>> BEGIN Provided text
I borrow the words of the great V.S Naipaul in describing Indian Agriculture: An Area of Darkness. Instead of letting rhetoric get in d way, let data to the talking. Except in some parts, it sings. Note: depending on d change in base yr, the interpretation will moderately change.
#1 – What 7% growth?

Across all time periods, the avg growth of Indian agri has been just 3.87%. Basically, 50% of India’s pop has subsisted on GVA grwth of just 3%. Categorizing this as grwth is a numerical compulsion. The extent of underperf vs India’s GVA is a massive 40%!
# 2 – It gets worse.

Field Crops, which are the mainstay of agriculture, has grown at a meager 2.5% pa on 10ys & 3ys. Over a 5yr & 7yr frame, growth is 1% or less. (GVA is actual monetary val). Again, categorizing this as growth for any time period is a numerical compulsion.
# 3 – What the Fish?

The entire drive of growth in the sector has been Livestock & Aquaculture. Aquaculture has been a saviour for several micro economies & the value creation across stake holders is being savoured. However, the glut today in the Coromandel coast is real.
# 4 – Will it smell?

This presents a high base case risk. One hopes demand keeps pace, but v need to be cognizant of the math. Shrimp economics have deteriorated and should run off sharply in the future, risking slowing down growth rates for the sector.
# 5 Okay, what’s the point?

60% of Agri GVA has seen little/no growth, meaning, there is little/no growth in income & discretionary ability for 30% of India’s population; (60% x 50% of the depndnt population).
# 6 Meaning? Traditional GVA over 7&3 yrs is just 1%&3% CAGR. This is materially<real CPI & points to a poor lvl of sustenance for 30% of India. W/0 getting into BPL slicing, how do u feed this base into d consumption, grwth, earnings, & ultimately the risk, val vs reward funnel?
# 7 Meaning?

If 50% of India is still dependent on agri which is growing at 3-4% in real terms. Where’s the disposable income and spending power going to emerge from? Except for support from doles, waivers & higher subsidies? Did you just mutter fisc deficit?
# 8 A sticky 50

Even though GDP contri from different sectors has undergone a complete overhaul, the # of people employed in Agri as a % of work force has been ticky. In abs numbers, over 20 years, that is more or less static at 50%.
# 9 Does this corroborate with inc of agri houses eing stagnant?

Yup. Between 13-16
•Orisa, Bihar, Teleng, Keral, UP have had -VE incomes
•Ahom, Jharkh, Pnjab, & Maha have had < 1% growth
• States with>than 5% growth: WB, AP, MP & Gujrat. Pass me a Roshogulla n Thepla pl
# 10 Kitna bana lete ho?
>> END Provided text
List of tasks ->
[1] Please reproduce the Indian agriculture text word for word, everything from "I borrow the" down to "What the Fish?".
[2] Carry on the Indian agriculture text from the point where it stops.
>> BEGIN Given entries
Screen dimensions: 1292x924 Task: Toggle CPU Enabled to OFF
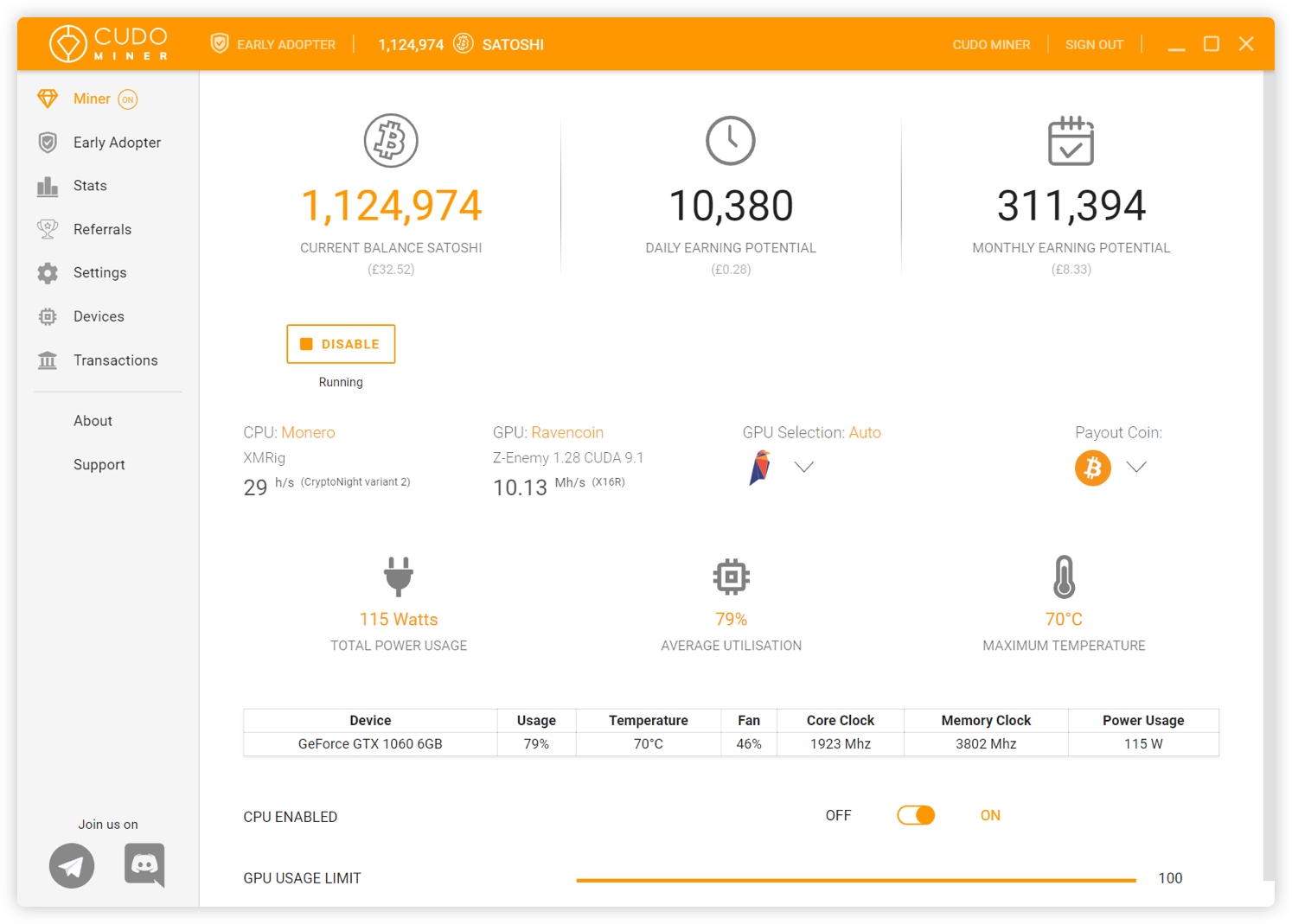point(916,815)
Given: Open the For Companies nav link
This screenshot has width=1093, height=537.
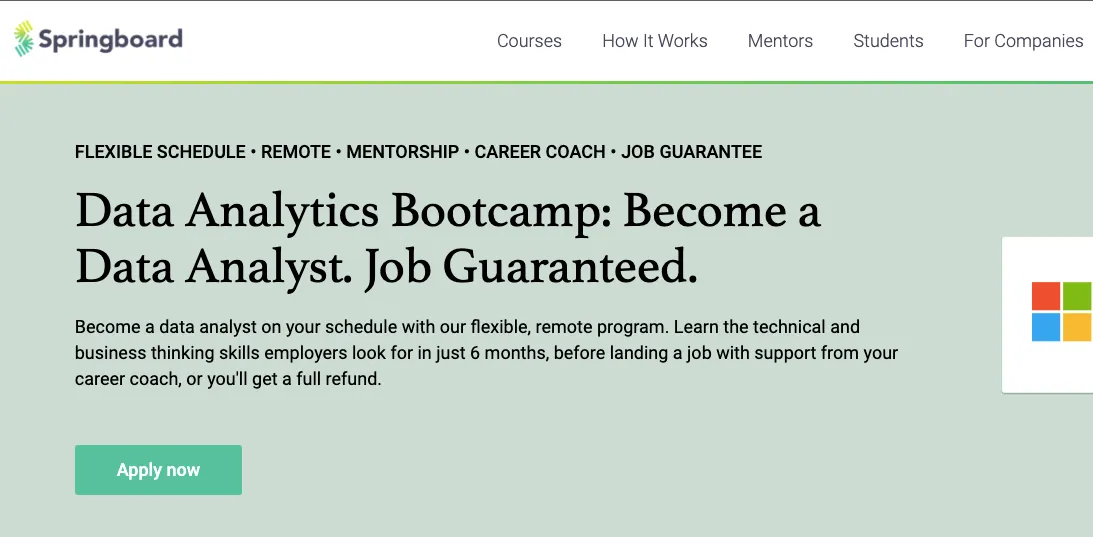Looking at the screenshot, I should [x=1023, y=41].
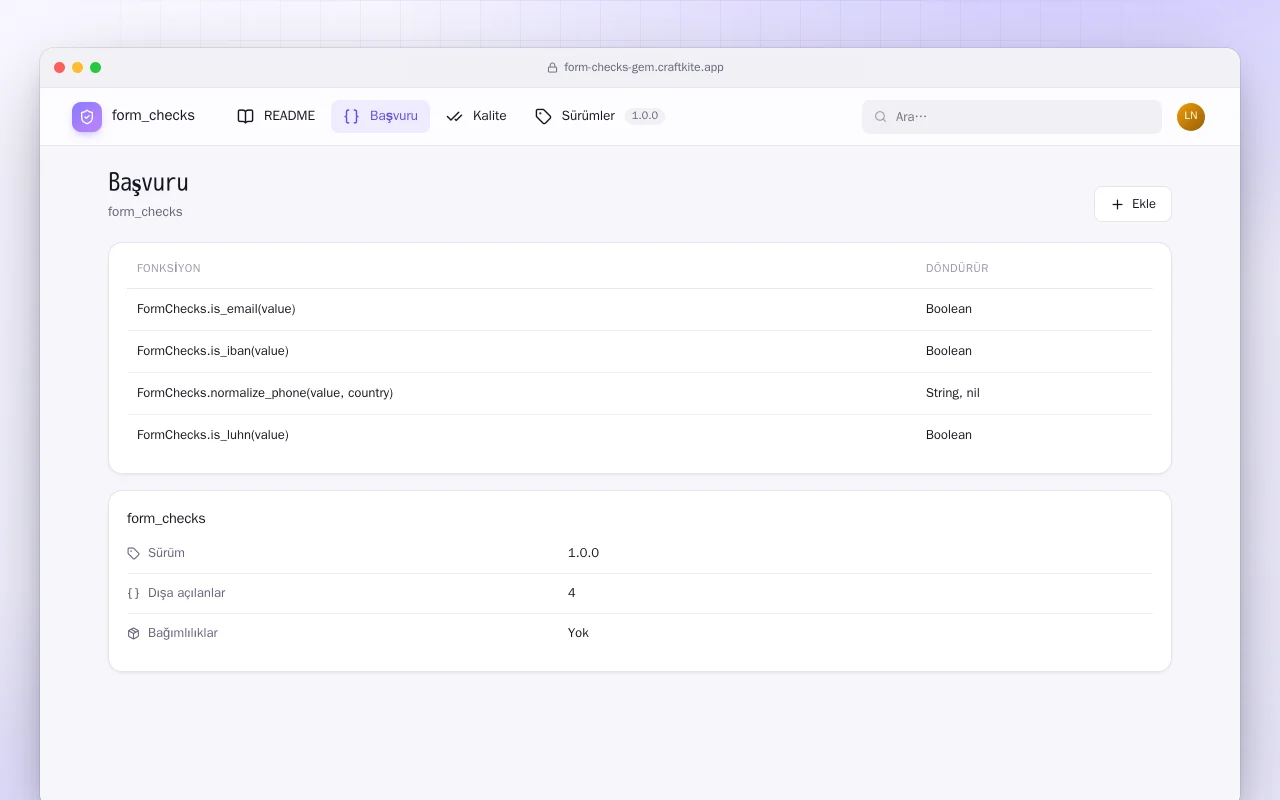Click the README book icon

click(245, 116)
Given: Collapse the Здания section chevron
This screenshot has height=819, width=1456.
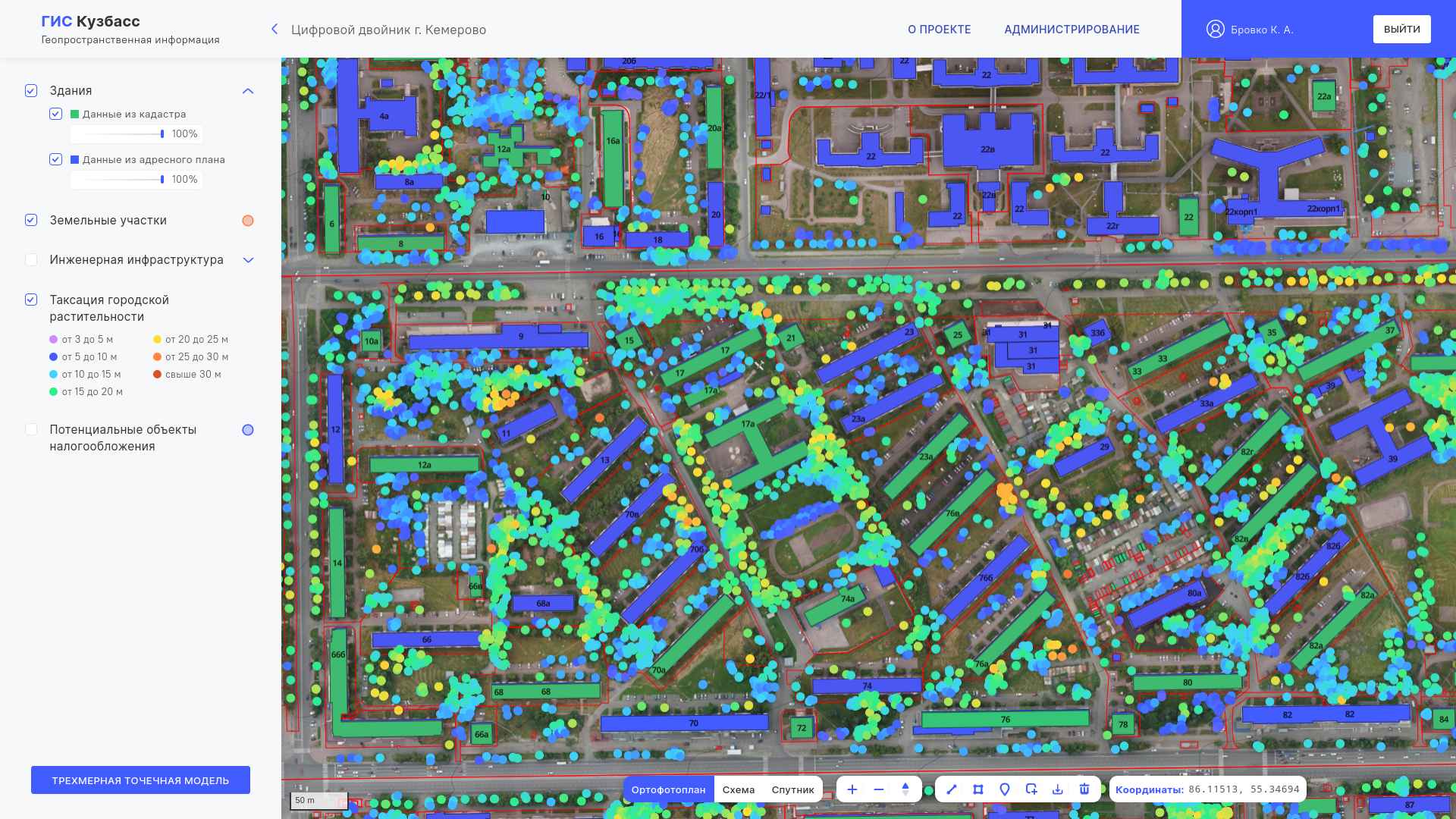Looking at the screenshot, I should (248, 91).
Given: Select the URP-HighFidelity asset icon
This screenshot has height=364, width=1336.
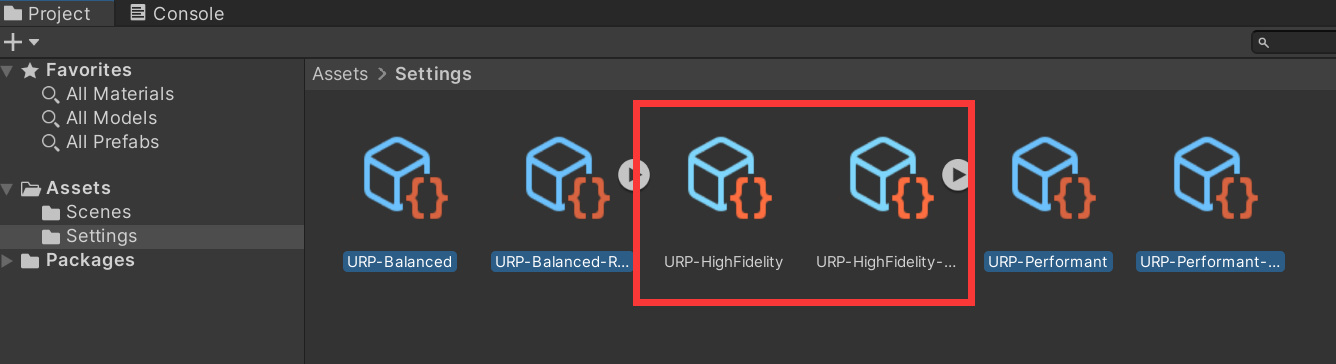Looking at the screenshot, I should click(x=723, y=179).
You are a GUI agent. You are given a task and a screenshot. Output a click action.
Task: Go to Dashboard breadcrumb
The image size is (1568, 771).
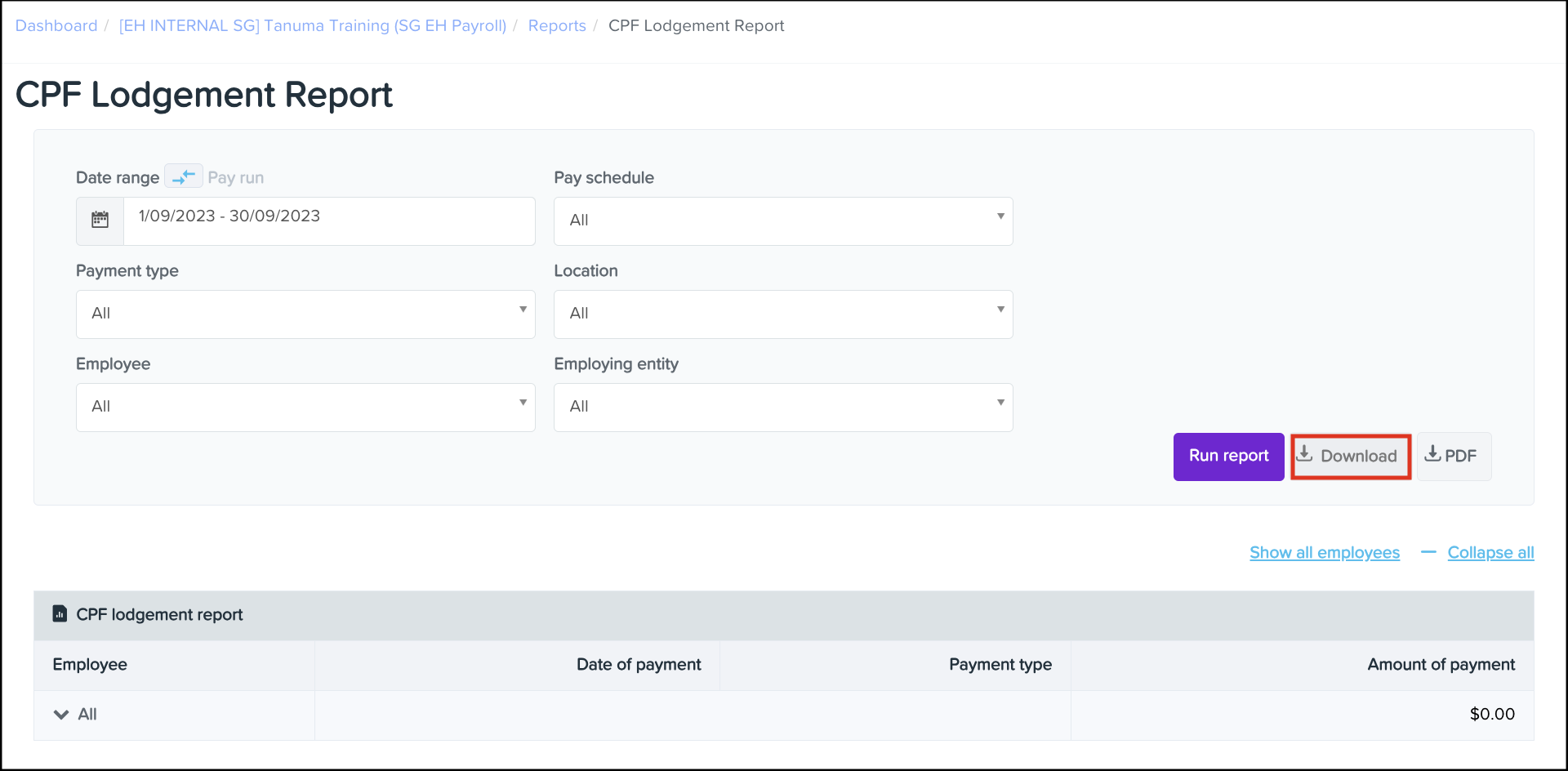(x=56, y=26)
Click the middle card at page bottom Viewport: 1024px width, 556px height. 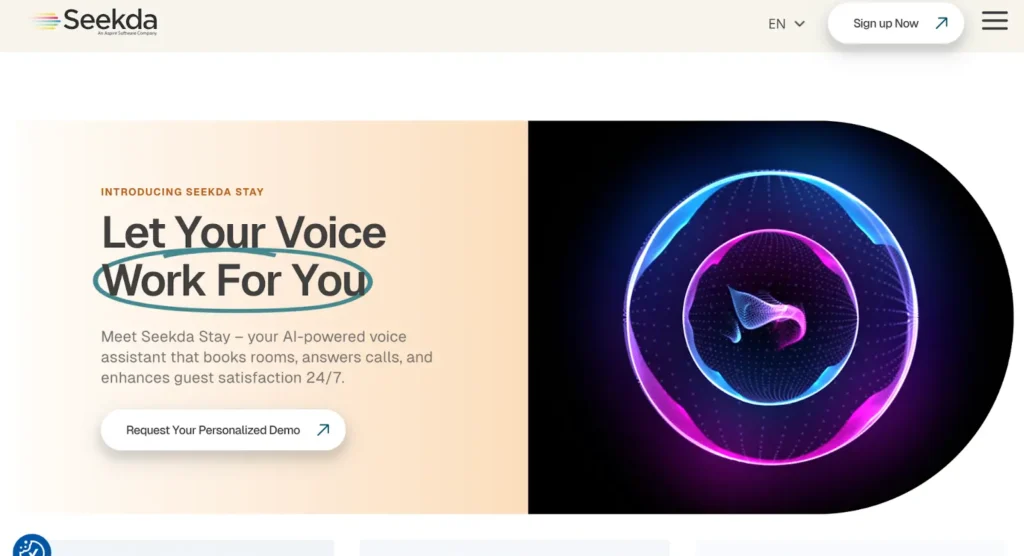514,548
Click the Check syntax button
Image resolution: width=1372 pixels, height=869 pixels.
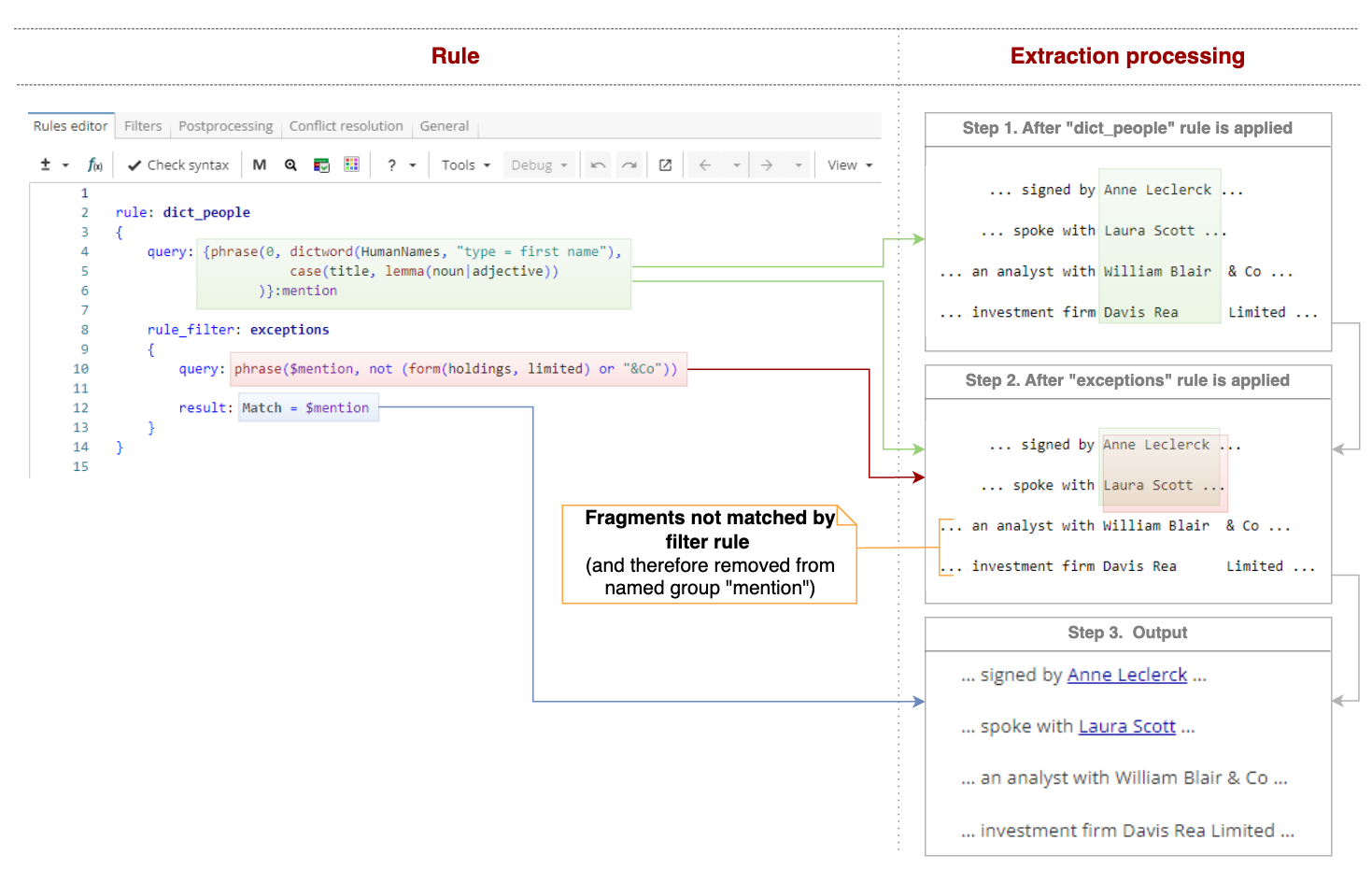pyautogui.click(x=177, y=164)
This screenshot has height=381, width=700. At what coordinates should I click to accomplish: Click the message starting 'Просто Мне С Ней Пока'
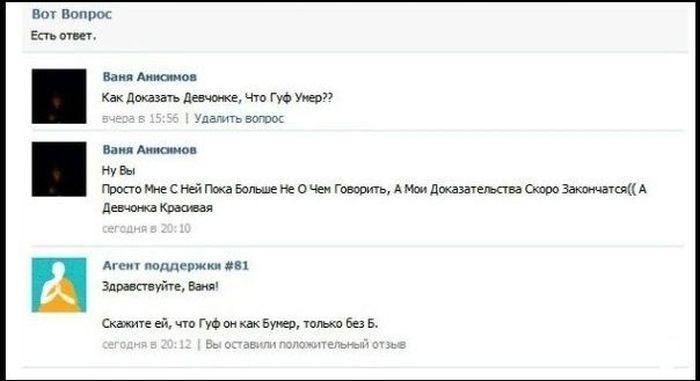click(374, 189)
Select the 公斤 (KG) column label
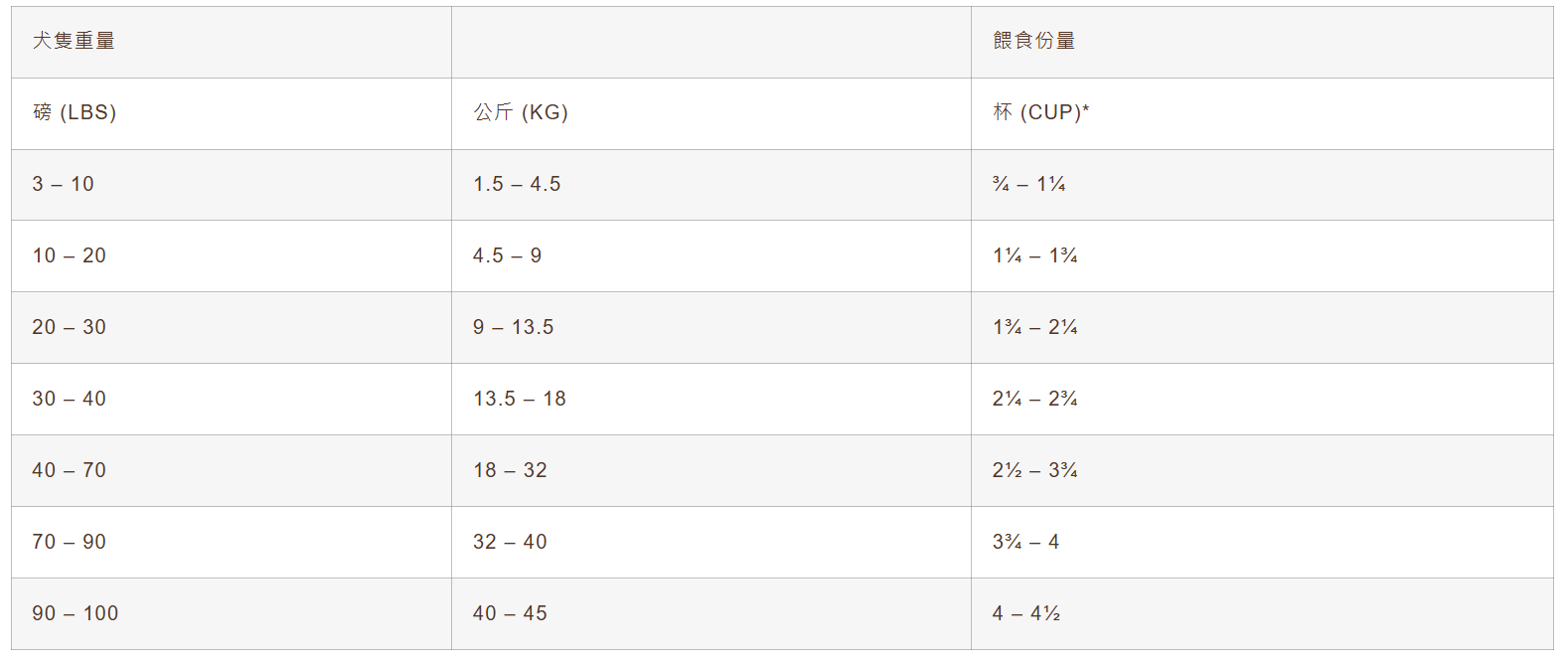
>> END Given entries
Answers to each task ->
[1]
I borrow the words of the great V.S Naipaul in describing Indian Agriculture: An Area of Darkness. Instead of letting rhetoric get in d way, let data to the talking. Except in some parts, it sings. Note: depending on d change in base yr, the interpretation will moderately change.
#1 – What 7% growth?

Across all time periods, the avg growth of Indian agri has been just 3.87%. Basically, 50% of India’s pop has subsisted on GVA grwth of just 3%. Categorizing this as grwth is a numerical compulsion. The extent of underperf vs India’s GVA is a massive 40%!
# 2 – It gets worse.

Field Crops, which are the mainstay of agriculture, has grown at a meager 2.5% pa on 10ys & 3ys. Over a 5yr & 7yr frame, growth is 1% or less. (GVA is actual monetary val). Again, categorizing this as growth for any time period is a numerical compulsion.
# 3 – What the Fish?

[2]
Very few States made > Rs.120,000 p.a. or Rs.10,000 pm. Importantly, the number for India has been more or less stagnant at Rs,75,000 p.a., or Rs.6,200 per month.
# 11 This is no longer funny

Almost 50% of all of India’s rural households have seen little or no income growth (from Agriculture) during this period | (How to read this table? UP houses 20% of India’s agricultural households)
# 12 Give me some Inflation

Even when market prices grew at 15% in favorable conditions, in terms of real growth, it was around 5.5%. This means: commodity level inflation does not translate to farm gate income. It continues to be captured by the traders.
#13 Too much of carbs!

Cereals is India’s primary crop & the entire baskets been stagnant. Paddy & friends have had just 0-2% growth! Terming this growth is a math compulsion.

CEREALS occupy 50% of acreage & cont to 30% in value. No change in patterns since Mountbatten left.
#14 Honey, I shrunk the land

The average size of operational holdings has shrunk by more than half from 2.28 hectares in 1970 to 1.08 hectares in 2016. Because of smaller holdings with limited economic capacity, the economics of cultivation is likely to get worse.
# 15 But MSP?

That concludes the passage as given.